"May the love hidden deep inside your heart find the love waiting in your dreams. May the laughter that you find in your tomorrow wipe away the pain you find in your yesterdays."


This blog is neither pro-adoption nor anti-adoption. This is merely the story of a mother and her journey towards healing.


Newsflash: Life is Hard Work!

I saw a quote on twitter that made me think twice.

If you’re doing ANYthing at all that feels like *hard work* you’re doing the wrong thing.

-Roger Hamilton

I get the idea behind the quote. I do. But the generalities proposed by this quote make me laugh. Here’s the facts: life is hard work. Sure, it’s fun. Sure, it should also be full of love and laughter.
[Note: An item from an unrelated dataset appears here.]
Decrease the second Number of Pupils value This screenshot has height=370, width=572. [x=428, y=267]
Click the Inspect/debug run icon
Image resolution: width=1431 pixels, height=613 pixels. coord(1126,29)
But if you’re not putting in some hard work in various parts of your life, well, my guess is that you’re not amounting to a whole lot.

Parenting is hard work. It’s also very (super!) rewarding work. It’s not all hard and it’s not all easy. But it’s also not the easiest job on the planet as everyone knows. Building a career in any field, even the one that you were “destined” for is hard work. What makes me the most confused is that the quote came from the twitter of a fellow Christian. Here’s a newsflash: the Bible doesn’t promise Christians an easy life. In fact, we’re told that we will face persecution. Nothing about persecution seems like easy work to me.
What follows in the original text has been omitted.